Problem requirements — Return the full discussion of slow routing through a libvirt guest word for word.

** Passage shown follows **

I have an Arch Linux host which runs virtualised router.
When using a LXC guest as router, everything is fine. I get 100MBits Up/Down and almost no CPU usage at all.
However, when I use libvirt gest (pfSense FreeBSD) as a router, whenever there is heavy network traffic going through the guest, the CPU usage goes unreasonably high (up to 100%) but the worst thing is that the network throughput is halved! I get 45-49Mbits max.
Host doesn’t support PCI pass through, so this is my config for the libvirtd VM:
Nic1 (wan)
Network source: Direct ‘eth0’
Source mode: passthrough
Device model: virtio
Nic2 (lan)
Bridge name: br0
Device model: virtio
I tried e1000 instead but it changes absolutely nothing.
Host CPU: AMD A4-5000 Kabini
Guest CPU: default or Opteron_G3
This has been so since over a year now, since I started using KVM. If I do not solve this problem, I will have to dump libvirt because such performance is unacceptable.
It is pretty hard to diagnose these sort of problems with such limited information. Definitely don't use e1000 or any other NIC model - virtio-net will offer the best performance of any virtualized NIC. Make sure the host has /dev/vhost-net available as that accelerates guest NIC traffic in host kernel space.
If you want to use a guest as a high performance network routing appliance though, there's quite a few ways to tune it the VM in general. Pinning the guest vCPUs to specific host physical CPUs, and keeping other guests off these CPUs ensures the guest won't get its cache trashed by being pre-empted by other processes. Next up, use huge pages for the guest RAM to massively increase the TLB cache hit rate for guest memory access. If the host has multiple NUMA nodes, makes sure the guest CPU and guest RAM (hugepages) are fixed to come from the same host NUMA node. Similarly ensure IRQ handling for the host NIC used by the guest has affinity set to match the pCPUs used by the guest.

** End of Passage shown **
** Input data follows **

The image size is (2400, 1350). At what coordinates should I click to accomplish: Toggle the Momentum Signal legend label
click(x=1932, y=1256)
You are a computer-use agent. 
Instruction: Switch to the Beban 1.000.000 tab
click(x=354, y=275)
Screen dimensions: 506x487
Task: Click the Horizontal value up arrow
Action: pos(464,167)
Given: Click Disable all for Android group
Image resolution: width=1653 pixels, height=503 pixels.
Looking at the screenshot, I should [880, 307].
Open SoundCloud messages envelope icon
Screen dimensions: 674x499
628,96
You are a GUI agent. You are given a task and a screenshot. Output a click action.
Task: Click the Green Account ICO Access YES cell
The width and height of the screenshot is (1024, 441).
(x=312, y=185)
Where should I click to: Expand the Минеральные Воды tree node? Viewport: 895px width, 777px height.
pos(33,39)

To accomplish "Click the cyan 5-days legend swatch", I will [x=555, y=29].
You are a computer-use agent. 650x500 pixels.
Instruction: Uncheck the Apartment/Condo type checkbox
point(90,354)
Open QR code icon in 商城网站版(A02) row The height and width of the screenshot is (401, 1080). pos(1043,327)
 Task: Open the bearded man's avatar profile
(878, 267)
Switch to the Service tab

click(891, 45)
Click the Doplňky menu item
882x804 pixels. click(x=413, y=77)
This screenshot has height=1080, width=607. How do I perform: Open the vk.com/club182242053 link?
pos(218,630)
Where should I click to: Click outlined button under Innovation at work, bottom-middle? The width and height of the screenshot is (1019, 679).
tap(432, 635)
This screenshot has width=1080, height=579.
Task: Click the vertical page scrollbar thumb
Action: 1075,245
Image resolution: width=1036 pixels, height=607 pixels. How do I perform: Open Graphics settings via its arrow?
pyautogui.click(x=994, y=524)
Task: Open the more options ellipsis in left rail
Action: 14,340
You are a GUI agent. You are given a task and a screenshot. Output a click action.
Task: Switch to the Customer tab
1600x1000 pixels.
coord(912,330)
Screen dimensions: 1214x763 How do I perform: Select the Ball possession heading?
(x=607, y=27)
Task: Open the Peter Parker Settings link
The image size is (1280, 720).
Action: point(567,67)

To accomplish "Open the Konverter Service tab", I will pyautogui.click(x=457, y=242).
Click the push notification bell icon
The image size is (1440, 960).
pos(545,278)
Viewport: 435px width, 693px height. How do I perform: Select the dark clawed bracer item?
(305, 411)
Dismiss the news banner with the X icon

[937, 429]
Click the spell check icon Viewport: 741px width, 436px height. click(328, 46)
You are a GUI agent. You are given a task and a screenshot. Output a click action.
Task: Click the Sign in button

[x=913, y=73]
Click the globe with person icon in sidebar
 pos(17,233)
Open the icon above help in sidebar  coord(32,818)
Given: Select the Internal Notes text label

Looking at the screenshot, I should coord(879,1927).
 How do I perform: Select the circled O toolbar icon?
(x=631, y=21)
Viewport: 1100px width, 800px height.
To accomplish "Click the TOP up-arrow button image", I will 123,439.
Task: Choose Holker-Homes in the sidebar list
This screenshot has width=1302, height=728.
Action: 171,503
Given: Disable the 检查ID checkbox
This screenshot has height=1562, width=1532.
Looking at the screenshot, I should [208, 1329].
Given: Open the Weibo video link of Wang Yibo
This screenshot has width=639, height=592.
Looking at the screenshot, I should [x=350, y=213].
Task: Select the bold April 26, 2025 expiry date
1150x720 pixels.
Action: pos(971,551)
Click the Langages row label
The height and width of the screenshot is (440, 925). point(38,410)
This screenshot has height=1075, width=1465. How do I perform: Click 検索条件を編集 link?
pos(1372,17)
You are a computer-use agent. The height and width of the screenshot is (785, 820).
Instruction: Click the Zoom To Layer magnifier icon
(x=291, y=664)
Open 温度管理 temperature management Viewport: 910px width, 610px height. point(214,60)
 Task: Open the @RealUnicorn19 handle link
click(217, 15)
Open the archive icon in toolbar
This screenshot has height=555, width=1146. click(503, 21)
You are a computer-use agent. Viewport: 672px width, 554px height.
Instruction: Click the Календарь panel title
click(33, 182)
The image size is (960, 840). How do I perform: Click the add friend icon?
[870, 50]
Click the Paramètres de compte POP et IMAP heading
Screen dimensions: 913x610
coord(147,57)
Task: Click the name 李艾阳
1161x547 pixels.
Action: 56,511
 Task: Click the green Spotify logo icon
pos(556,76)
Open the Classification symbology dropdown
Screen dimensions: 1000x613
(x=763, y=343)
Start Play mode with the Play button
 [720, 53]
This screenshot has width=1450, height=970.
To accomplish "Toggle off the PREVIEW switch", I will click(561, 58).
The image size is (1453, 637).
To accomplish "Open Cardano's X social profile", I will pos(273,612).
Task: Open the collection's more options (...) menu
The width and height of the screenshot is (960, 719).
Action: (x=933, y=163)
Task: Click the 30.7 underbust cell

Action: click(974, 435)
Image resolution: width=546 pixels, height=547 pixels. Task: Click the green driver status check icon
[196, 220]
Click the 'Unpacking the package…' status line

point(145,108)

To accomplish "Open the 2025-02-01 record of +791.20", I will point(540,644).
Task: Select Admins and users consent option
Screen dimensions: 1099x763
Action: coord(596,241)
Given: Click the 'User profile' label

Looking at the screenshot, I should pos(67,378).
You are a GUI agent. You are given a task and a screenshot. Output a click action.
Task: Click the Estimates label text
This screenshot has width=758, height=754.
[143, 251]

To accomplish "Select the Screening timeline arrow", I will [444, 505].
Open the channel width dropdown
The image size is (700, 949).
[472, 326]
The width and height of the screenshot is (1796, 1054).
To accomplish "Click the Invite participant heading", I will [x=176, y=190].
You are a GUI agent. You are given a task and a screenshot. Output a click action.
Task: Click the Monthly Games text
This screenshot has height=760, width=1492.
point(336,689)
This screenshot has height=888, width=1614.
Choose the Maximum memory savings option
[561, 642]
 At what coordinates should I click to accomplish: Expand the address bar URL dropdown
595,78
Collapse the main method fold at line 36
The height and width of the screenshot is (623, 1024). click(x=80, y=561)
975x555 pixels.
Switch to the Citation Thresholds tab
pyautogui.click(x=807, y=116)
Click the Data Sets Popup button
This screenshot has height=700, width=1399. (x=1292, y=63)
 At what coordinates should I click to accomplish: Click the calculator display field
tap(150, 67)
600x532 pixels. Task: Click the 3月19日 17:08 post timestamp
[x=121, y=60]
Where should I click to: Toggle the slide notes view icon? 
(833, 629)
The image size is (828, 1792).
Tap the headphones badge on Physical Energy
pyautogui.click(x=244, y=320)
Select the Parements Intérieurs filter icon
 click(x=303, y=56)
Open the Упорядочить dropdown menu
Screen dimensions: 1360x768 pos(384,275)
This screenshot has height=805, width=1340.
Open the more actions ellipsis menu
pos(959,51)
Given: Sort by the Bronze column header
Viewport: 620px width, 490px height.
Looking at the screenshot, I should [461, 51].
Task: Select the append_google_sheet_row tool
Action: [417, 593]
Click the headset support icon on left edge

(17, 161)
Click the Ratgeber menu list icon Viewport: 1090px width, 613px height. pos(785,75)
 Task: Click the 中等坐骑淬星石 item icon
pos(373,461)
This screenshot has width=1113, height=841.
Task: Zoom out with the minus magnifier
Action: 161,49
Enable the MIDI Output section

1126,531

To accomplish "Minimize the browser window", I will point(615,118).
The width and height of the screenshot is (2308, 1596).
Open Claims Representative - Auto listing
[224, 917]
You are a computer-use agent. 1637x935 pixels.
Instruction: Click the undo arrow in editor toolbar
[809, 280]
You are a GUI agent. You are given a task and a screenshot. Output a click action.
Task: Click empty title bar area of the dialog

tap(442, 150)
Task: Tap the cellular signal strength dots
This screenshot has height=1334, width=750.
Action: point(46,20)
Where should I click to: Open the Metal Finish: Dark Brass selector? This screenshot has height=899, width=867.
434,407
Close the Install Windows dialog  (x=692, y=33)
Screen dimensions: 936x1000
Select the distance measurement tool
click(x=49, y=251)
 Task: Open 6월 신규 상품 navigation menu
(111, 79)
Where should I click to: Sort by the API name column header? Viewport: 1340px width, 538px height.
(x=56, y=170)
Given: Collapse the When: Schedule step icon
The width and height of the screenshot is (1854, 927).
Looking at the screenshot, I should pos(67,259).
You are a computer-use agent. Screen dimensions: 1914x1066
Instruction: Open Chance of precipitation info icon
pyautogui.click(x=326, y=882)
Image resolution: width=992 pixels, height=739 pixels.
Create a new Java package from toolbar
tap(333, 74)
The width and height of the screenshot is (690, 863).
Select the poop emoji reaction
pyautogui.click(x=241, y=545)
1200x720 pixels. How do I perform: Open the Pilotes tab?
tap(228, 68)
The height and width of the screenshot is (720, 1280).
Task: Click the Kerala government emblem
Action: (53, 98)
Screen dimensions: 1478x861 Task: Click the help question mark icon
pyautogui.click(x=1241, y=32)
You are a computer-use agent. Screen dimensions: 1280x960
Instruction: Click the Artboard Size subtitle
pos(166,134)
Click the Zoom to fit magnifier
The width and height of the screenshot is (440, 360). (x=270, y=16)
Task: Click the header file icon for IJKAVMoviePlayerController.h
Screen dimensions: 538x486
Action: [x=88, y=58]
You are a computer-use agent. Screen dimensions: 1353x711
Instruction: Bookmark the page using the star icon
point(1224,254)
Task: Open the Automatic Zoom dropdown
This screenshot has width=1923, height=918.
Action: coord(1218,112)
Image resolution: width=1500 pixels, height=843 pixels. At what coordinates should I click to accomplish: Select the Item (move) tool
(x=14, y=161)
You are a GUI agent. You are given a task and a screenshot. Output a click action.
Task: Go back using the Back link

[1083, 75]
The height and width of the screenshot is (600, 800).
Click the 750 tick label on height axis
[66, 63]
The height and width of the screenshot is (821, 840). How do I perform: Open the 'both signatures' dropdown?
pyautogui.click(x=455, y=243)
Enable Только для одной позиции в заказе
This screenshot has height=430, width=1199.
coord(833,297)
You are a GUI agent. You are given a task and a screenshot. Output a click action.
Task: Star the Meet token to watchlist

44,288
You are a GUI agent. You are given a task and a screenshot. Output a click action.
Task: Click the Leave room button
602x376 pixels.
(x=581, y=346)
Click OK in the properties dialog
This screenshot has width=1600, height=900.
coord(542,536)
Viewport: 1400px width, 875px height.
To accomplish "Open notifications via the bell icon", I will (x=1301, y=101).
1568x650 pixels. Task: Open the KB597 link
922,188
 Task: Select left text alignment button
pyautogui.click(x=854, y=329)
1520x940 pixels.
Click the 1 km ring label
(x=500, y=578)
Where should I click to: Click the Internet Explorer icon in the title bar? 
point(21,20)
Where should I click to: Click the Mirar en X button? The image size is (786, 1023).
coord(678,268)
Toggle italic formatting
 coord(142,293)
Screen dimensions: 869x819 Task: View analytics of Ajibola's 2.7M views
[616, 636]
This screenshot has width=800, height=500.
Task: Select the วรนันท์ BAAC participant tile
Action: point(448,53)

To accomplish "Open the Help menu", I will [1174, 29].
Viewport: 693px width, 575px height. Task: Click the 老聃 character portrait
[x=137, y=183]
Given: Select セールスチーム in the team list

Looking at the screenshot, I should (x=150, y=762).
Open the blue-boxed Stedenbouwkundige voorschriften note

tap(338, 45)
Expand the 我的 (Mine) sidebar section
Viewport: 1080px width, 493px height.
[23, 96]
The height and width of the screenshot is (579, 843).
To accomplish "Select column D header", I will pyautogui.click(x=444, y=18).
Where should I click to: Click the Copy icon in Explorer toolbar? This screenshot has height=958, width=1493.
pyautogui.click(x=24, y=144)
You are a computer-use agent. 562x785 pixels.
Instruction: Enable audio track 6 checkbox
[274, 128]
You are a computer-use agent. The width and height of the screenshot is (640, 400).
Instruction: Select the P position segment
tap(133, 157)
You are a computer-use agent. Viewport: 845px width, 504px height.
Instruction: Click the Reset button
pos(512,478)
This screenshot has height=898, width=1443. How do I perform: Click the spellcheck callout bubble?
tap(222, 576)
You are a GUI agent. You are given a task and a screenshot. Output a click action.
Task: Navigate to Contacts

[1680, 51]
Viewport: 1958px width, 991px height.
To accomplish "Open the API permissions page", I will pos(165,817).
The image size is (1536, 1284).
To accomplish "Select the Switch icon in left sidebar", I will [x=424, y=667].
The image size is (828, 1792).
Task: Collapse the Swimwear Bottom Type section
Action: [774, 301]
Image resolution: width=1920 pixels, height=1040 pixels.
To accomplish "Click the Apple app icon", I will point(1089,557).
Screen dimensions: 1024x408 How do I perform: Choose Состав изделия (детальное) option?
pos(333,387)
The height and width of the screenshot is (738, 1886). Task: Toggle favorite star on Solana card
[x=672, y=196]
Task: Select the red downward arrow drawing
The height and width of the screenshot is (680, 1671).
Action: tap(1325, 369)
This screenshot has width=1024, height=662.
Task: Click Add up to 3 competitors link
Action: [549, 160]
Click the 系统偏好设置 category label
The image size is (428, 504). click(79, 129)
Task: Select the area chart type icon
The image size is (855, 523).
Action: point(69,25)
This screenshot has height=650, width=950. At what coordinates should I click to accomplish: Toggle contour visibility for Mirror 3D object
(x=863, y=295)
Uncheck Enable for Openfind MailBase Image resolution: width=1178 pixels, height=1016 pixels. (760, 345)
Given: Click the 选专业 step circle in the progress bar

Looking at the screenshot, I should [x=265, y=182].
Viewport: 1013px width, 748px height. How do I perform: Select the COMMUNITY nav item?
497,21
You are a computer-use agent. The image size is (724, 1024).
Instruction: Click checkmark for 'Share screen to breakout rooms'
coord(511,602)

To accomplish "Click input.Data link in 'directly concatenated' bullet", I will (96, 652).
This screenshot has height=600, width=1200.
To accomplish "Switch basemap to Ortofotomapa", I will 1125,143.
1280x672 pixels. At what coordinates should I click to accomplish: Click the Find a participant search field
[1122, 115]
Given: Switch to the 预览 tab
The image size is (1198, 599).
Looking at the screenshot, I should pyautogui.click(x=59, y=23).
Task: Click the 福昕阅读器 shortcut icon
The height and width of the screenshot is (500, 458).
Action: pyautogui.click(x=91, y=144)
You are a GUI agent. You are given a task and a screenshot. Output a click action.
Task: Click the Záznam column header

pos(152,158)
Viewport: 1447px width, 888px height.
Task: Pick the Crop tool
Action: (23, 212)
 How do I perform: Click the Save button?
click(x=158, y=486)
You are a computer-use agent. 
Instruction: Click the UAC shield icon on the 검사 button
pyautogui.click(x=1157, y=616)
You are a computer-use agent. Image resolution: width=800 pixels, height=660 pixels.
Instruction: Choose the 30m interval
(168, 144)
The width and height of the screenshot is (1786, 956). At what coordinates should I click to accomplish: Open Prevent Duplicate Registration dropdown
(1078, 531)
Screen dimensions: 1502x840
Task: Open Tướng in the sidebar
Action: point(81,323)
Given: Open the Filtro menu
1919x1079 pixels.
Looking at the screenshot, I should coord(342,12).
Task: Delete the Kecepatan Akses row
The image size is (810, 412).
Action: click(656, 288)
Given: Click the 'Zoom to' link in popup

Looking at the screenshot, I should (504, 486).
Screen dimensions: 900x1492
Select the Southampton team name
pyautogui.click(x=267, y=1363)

** End of Input data **

Result of this task —
I have an Arch Linux host which runs virtualised router.
When using a LXC guest as router, everything is fine. I get 100MBits Up/Down and almost no CPU usage at all.
However, when I use libvirt gest (pfSense FreeBSD) as a router, whenever there is heavy network traffic going through the guest, the CPU usage goes unreasonably high (up to 100%) but the worst thing is that the network throughput is halved! I get 45-49Mbits max.
Host doesn’t support PCI pass through, so this is my config for the libvirtd VM:
Nic1 (wan)
Network source: Direct ‘eth0’
Source mode: passthrough
Device model: virtio
Nic2 (lan)
Bridge name: br0
Device model: virtio
I tried e1000 instead but it changes absolutely nothing.
Host CPU: AMD A4-5000 Kabini
Guest CPU: default or Opteron_G3
This has been so since over a year now, since I started using KVM. If I do not solve this problem, I will have to dump libvirt because such performance is unacceptable.
It is pretty hard to diagnose these sort of problems with such limited information. Definitely don't use e1000 or any other NIC model - virtio-net will offer the best performance of any virtualized NIC. Make sure the host has /dev/vhost-net available as that accelerates guest NIC traffic in host kernel space.
If you want to use a guest as a high performance network routing appliance though, there's quite a few ways to tune it the VM in general. Pinning the guest vCPUs to specific host physical CPUs, and keeping other guests off these CPUs ensures the guest won't get its cache trashed by being pre-empted by other processes. Next up, use huge pages for the guest RAM to massively increase the TLB cache hit rate for guest memory access. If the host has multiple NUMA nodes, makes sure the guest CPU and guest RAM (hugepages) are fixed to come from the same host NUMA node. Similarly ensure IRQ handling for the host NIC used by the guest has affinity set to match the pCPUs used by the guest.